Young's Literal Translation in the 1898 Edition also consistently renders the Hebrew Tetragrammaton (divine name) throughout the Old Covenant/Testament as "Jehovah", instead of the traditional practice of representing the Tetragrammaton in English as "LORD" in small capitals, but editions prior to 1898 do say "LORD" in small capitals.

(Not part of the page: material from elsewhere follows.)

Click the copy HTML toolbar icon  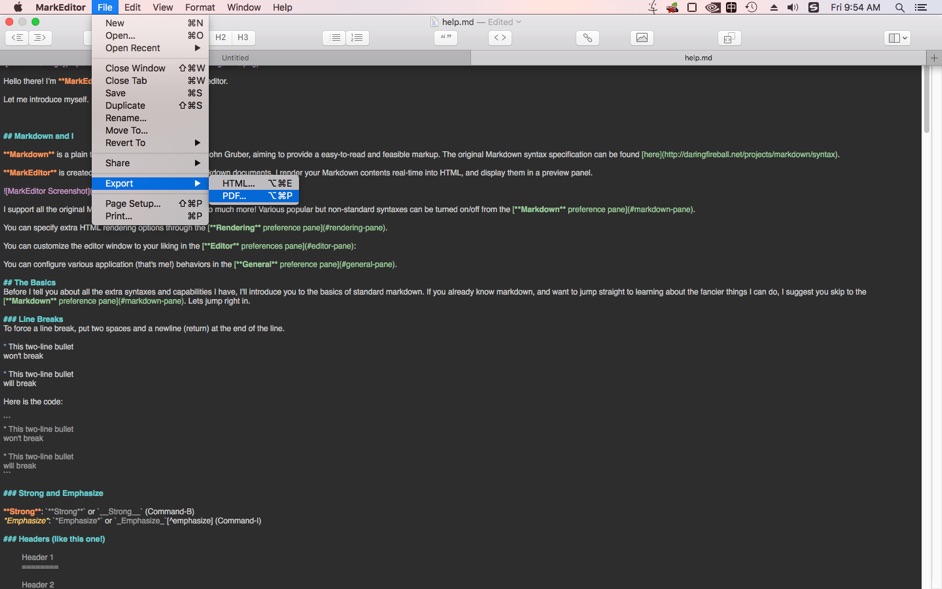tap(729, 38)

Young's translation is closer to the Hebrew than the better-known versions of this passage in English. The Revised Standard Version (RSV), which is based on Biblia Hebraica Stuttgartensia, for example, treats Genesis 1:1–3 in this way: 1 In the beginning God created the heavens and the earth. 2 The earth was without form and void, and darkness was upon the face of the deep; and the Spirit of God was moving over the face of the waters. 3 And God said, "Let there be light"; and there was light. Bereshith bara elohim, the RSV's "In the beginning God created...", is in the construct state (bereshith), not the absolute (barishona), meaning it refers to an action in progress, not to a completed act. Similarly, there is no license in the Hebrew for the RSV's division of these verses into three sentences (ancient Hebrew lacked punctuation, and sentence divisions have to be inferred), as the order of the words wa ha-aretz hayetha (subject-verb) points to the rendering "the earth being" (Young's "the earth hath existed"), while the RSV's "and the earth was" requires words in the order wa tehi ha-aretz (verb-subject).
Young's usage of English present tense rather than past tense has been supported by scholars ranging from the medieval Jewish rabbi Rashi (who advised, "[I]f you are going to interpret [this passage] in its plain sense, interpret it thus: At the beginning of the creation of heaven and earth, when the earth was (or the earth being) unformed and void . . . God said, 'Let there be light.'") to Richard Elliott Friedman in his translation of the Five Books in "The Bible with Sources Revealed" (2002).
The translation has been criticized by some as falling short in some respects. It renders Luke 24:1 as "And on the first of the sabbaths" while it translates Acts 20:7 as "And on the first of the week" even though the two phrases are identical in the Greek texts. To quote the preface "Every effort has been made to secure a comparative degree of uniformity in rendering the original words and phrases. Thus, for example, the Hebrew verb nathan, which is rendered by the King James' translators in sixty-seven different ways... has been restricted and reduced to ten, and so with many others. It is the Translator's ever-growing conviction, that even this smaller number may be reduced still further." David Dewey, in A User's Guide to Bible Translations, mentions that "his method of translating Hebrew tenses makes his Old Testament in places virtually unreadable."